Bruce Springsteen, the American musician, singer and songwriter, once said, “The great challenge of adulthood is holding on to your idealism after you lose your innocence.” If you are over 40 years old, you can almost certainly relate to this.
Think back to your late teens and how you believed your generation would change the world. Recall some (or even just one) of the great teachers you had at school who inspired you to want to go out and do good in the world. You were practically high on idealism and were all set to be a crusader for justice, equality and all those wonderful ideas.
It was easy to be young and idealistic. Most of your major life choices and decisions were still on the horizon. They would be taken by the adult you and even though you were unaware of it at the time, these choices and decisions would change you - and not necessarily for the better.
I got to thinking about the hopes and dreams of youth recently while reading about President Uhuru Kenyatta telling young people at a convention that “the youth have the power to change the leadership structure and fight for their rightful place”.
It was the same day the President said, “For this country to succeed we must fight corruption; for this country to succeed we must fight impunity and forces that prevent us from achieving our dreams.
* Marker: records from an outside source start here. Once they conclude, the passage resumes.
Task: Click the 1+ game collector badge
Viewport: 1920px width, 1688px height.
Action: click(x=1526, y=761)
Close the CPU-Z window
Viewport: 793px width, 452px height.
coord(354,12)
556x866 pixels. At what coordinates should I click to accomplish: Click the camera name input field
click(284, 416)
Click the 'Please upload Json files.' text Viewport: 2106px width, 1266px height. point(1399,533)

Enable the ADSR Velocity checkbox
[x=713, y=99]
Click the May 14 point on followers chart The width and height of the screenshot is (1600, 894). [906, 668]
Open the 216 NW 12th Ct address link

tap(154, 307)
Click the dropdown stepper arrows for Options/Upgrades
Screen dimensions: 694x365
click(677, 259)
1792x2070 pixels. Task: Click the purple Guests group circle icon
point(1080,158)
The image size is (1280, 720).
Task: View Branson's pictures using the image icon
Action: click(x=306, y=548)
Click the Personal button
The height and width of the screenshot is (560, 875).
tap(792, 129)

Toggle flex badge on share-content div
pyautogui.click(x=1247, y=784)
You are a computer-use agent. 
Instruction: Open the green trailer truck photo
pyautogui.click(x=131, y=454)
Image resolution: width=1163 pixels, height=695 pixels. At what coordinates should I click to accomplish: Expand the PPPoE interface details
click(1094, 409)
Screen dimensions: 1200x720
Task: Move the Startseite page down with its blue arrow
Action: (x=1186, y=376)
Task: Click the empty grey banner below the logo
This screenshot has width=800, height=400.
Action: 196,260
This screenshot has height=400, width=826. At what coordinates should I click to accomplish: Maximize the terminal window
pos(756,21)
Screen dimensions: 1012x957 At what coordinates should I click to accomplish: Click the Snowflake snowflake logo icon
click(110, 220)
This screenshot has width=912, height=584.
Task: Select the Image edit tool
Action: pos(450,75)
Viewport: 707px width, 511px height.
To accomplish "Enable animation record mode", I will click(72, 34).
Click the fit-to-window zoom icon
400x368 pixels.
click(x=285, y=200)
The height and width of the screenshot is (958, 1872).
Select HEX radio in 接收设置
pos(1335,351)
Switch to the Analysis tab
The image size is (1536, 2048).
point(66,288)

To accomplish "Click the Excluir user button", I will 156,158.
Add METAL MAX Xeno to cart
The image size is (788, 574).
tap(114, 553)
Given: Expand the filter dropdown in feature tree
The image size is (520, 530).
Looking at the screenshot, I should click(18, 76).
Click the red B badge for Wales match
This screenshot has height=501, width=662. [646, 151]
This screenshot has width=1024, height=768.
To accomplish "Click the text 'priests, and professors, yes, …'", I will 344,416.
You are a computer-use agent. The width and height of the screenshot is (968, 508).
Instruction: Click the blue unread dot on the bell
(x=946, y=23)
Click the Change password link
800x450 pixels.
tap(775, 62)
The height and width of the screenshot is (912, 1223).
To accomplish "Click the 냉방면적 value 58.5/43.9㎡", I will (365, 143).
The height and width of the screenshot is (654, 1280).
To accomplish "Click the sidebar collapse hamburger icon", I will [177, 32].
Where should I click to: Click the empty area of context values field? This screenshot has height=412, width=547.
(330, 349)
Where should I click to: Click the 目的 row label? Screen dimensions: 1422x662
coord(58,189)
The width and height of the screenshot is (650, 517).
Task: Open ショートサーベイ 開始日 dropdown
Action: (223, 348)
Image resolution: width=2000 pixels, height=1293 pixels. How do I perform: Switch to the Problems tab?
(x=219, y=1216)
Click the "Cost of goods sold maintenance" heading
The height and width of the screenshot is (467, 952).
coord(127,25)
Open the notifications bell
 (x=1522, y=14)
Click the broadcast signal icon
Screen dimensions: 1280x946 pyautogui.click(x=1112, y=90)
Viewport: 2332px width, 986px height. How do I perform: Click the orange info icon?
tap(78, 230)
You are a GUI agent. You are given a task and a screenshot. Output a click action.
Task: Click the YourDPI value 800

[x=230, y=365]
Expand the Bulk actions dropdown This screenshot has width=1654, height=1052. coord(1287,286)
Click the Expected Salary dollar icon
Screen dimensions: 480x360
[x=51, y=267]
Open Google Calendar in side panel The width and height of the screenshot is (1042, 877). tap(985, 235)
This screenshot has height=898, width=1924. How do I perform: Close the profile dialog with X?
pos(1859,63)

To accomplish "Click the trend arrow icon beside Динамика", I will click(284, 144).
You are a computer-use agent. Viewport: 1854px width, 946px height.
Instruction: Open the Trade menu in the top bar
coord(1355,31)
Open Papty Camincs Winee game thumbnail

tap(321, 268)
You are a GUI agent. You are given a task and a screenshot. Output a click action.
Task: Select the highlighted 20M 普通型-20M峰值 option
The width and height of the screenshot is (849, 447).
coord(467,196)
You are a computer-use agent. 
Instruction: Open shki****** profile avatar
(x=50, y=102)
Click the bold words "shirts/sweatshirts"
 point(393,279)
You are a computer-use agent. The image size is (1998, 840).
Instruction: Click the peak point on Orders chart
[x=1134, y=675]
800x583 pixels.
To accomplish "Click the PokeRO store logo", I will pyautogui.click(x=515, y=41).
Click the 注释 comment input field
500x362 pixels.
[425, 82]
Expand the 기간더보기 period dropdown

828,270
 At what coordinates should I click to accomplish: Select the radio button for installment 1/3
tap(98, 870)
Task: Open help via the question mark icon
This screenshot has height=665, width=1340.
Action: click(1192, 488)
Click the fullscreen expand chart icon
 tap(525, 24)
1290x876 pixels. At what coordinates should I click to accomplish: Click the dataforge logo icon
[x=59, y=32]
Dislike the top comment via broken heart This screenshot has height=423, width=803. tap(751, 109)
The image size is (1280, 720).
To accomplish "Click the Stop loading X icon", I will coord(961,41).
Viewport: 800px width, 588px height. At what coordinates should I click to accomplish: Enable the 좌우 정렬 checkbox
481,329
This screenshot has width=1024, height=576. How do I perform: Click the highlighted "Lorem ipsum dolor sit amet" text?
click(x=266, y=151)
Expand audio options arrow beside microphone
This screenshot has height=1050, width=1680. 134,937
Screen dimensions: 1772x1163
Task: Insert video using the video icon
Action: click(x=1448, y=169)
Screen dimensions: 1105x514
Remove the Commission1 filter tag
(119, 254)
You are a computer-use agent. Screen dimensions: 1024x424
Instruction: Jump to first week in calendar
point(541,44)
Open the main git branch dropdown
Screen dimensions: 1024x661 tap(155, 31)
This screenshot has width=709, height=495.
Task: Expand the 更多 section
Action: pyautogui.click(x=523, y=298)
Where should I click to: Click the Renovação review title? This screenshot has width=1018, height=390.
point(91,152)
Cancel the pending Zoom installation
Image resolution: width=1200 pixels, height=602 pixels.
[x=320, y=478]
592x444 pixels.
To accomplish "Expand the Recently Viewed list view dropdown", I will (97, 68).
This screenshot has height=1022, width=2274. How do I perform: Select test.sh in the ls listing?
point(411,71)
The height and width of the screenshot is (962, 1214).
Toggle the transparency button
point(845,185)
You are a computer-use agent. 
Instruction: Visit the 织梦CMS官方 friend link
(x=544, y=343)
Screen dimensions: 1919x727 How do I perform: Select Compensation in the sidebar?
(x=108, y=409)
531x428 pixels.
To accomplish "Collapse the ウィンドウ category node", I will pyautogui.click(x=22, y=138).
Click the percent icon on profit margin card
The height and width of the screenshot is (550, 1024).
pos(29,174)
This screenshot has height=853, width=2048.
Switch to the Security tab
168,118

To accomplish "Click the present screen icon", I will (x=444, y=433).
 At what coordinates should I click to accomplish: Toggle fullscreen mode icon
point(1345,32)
It doesn’t matter if you know the President or a minister. That should not be what makes us human beings. We should be ready to judge ourselves by our character.”
The cynical journalist in me was ready to say these were just pretty words aimed at pacifying an increasingly restless public. But the hopeful, idealistic youth of my subconscious wanted to believe that the President had remembered back to 1980, a year after he left our shared alma mater, when the St Mary’s School Operatic Society staged the musical Haki. Though the future President had left the school headed for university, his younger brother was in the cast.
Written and produced by a number of idealistic (and perhaps slightly privileged) youths, Haki dared to question the values and attitudes of society. It asked tough questions such as, does influence bring true happiness? Who is our brother (or sister for that matter)? Is material development, human development?
A close friend who was involved in the show sent me the lyrics to the theme song, which asked: “Haki, Haki, Where Oh God is Haki?/Is it then the answer to life?/Will it put an end to the strife?/Will it free us all to love?/Will the leadership come from above?”
If the President was thinking along these lines, it is fantastic news. If it is just a flash in the pan, then here’s what Mavis Staple sung in Graffiti Bridge, the 1990 rock musical drama by Prince: “I've seen a many bridges in my time and crossed every one of 'em/ With no trouble at all/ I had trials and tribulations, heartaches and pains (well that's alright)/ Survived 'em all baby.”